Start of DATASET RECORDS

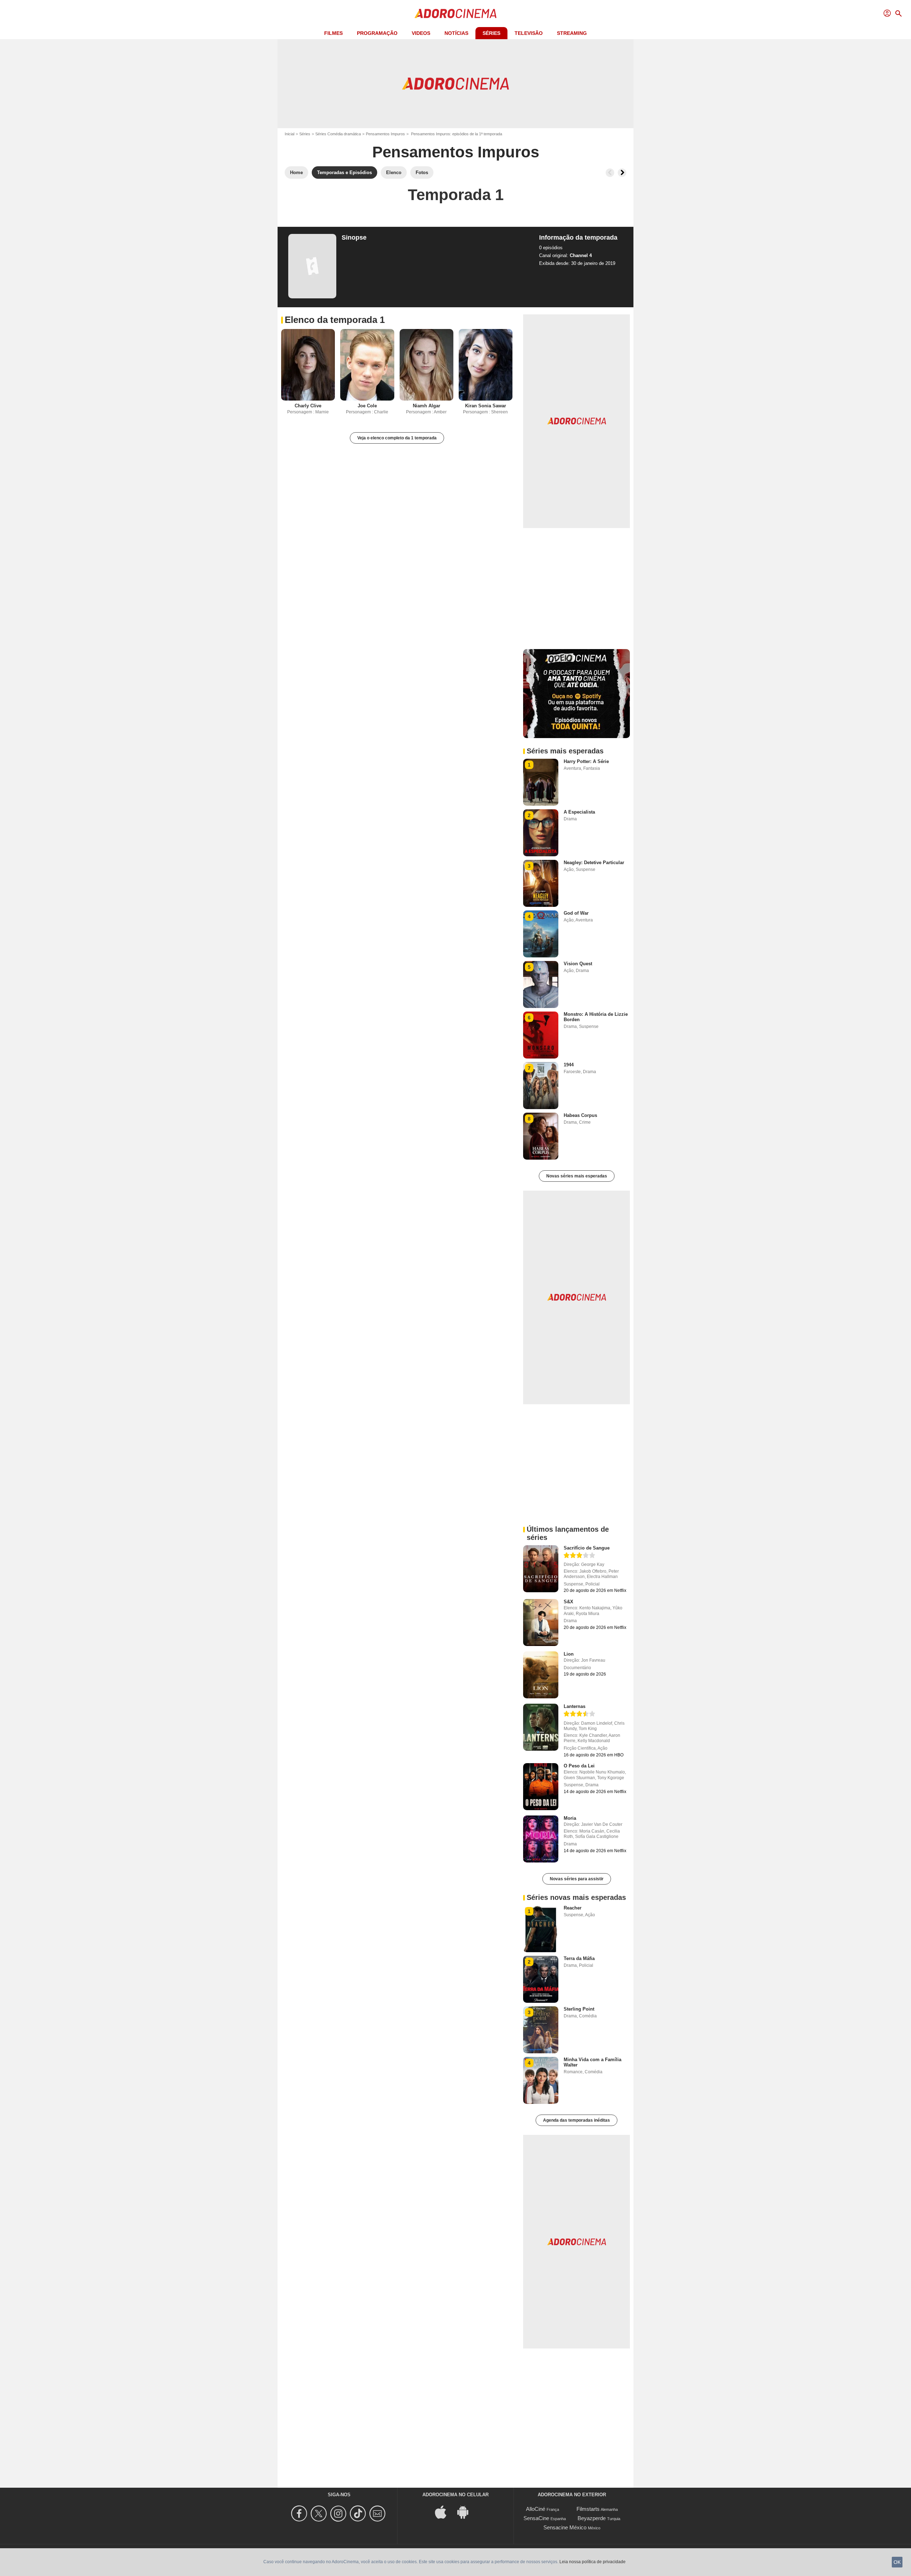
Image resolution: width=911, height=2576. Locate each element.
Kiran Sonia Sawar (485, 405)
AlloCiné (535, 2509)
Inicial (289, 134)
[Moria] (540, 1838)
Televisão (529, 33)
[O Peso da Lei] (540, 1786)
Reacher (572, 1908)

End of DATASET RECORDS
Start of DATASET RECORDS

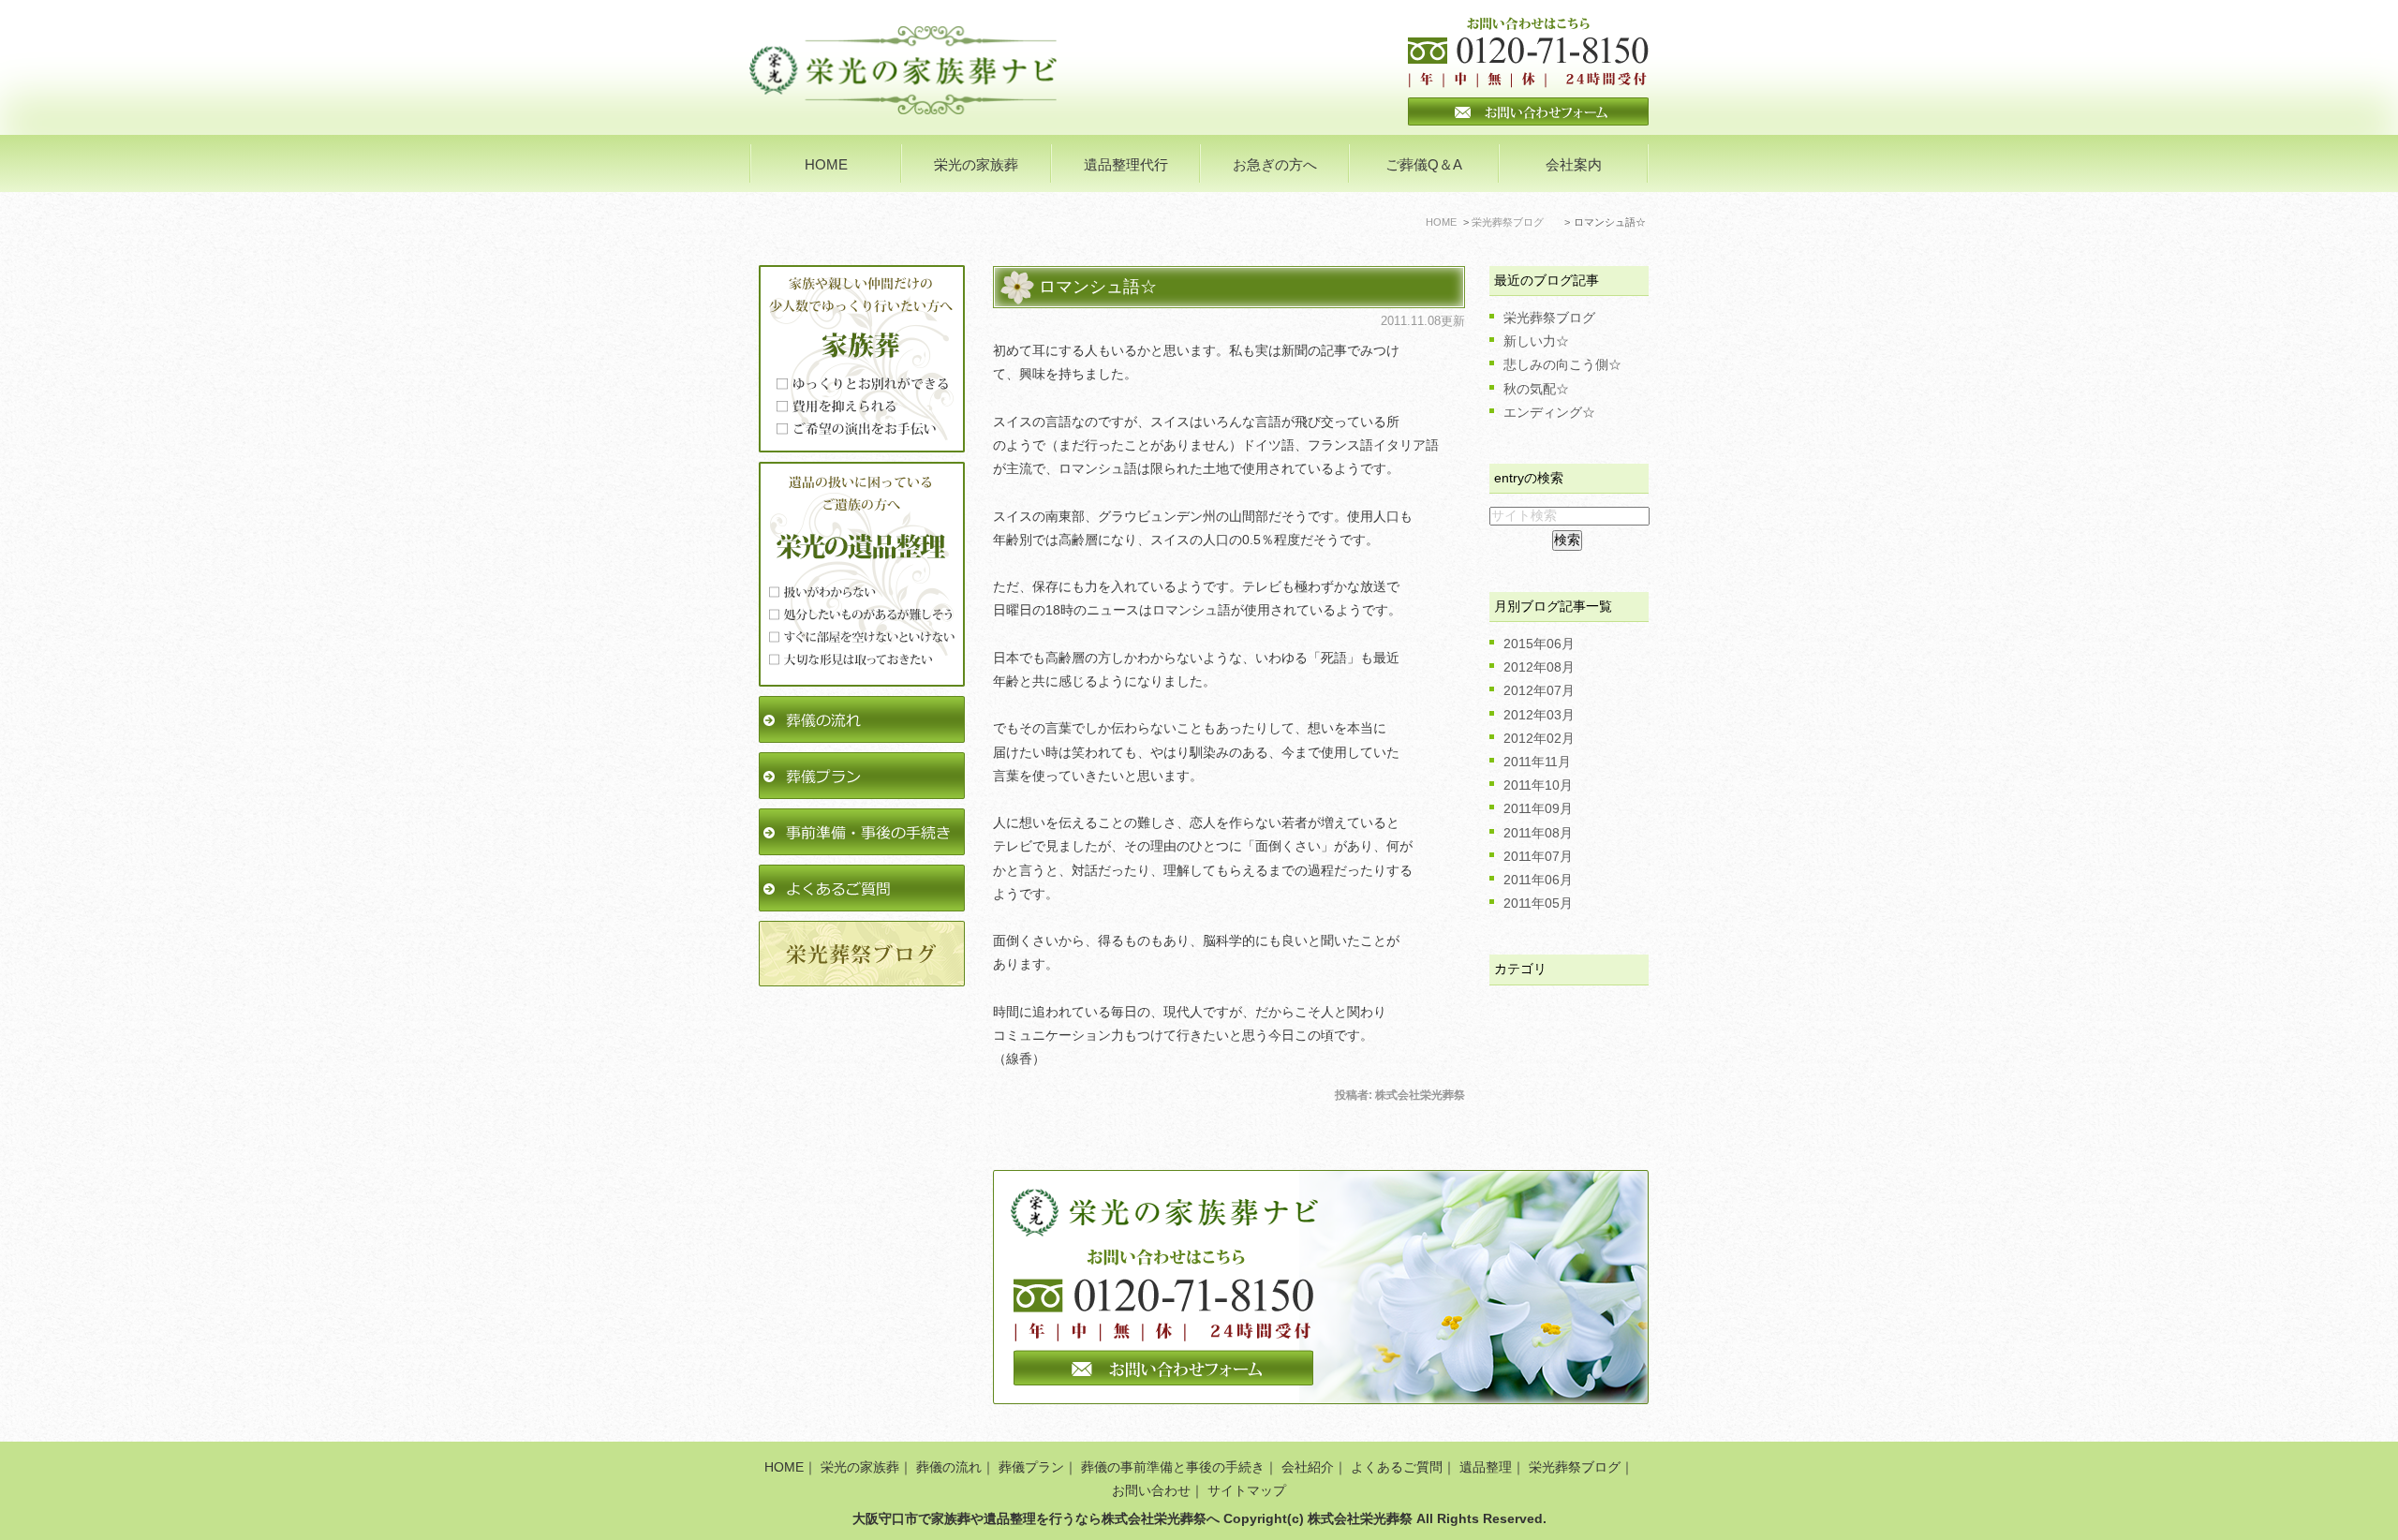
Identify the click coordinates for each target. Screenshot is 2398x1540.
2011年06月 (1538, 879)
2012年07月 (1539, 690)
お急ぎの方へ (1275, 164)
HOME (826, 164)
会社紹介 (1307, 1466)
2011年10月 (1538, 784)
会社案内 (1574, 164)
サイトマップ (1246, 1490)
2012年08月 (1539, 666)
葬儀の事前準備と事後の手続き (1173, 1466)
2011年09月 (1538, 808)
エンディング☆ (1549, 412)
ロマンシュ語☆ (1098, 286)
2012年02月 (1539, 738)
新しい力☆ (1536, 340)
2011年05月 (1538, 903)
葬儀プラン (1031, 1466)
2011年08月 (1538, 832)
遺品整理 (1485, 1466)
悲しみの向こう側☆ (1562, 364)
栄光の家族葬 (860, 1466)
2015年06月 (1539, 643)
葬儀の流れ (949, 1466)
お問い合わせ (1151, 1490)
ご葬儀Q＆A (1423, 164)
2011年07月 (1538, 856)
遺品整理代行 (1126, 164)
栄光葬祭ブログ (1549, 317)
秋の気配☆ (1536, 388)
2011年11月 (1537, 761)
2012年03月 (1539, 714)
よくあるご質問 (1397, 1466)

End of DATASET RECORDS

#### [TASK INSTRUCTIONS]
Taking the records above, retype every line from the one with "Image resolution: width=911, height=2576." down to the one with "Reacher (572, 1908)", exactly and with nothing else.

#### [TASK SOLUTION]
Image resolution: width=911, height=2576. Locate each element.
Kiran Sonia Sawar (485, 405)
AlloCiné (535, 2509)
Inicial (289, 134)
[Moria] (540, 1838)
Televisão (529, 33)
[O Peso da Lei] (540, 1786)
Reacher (572, 1908)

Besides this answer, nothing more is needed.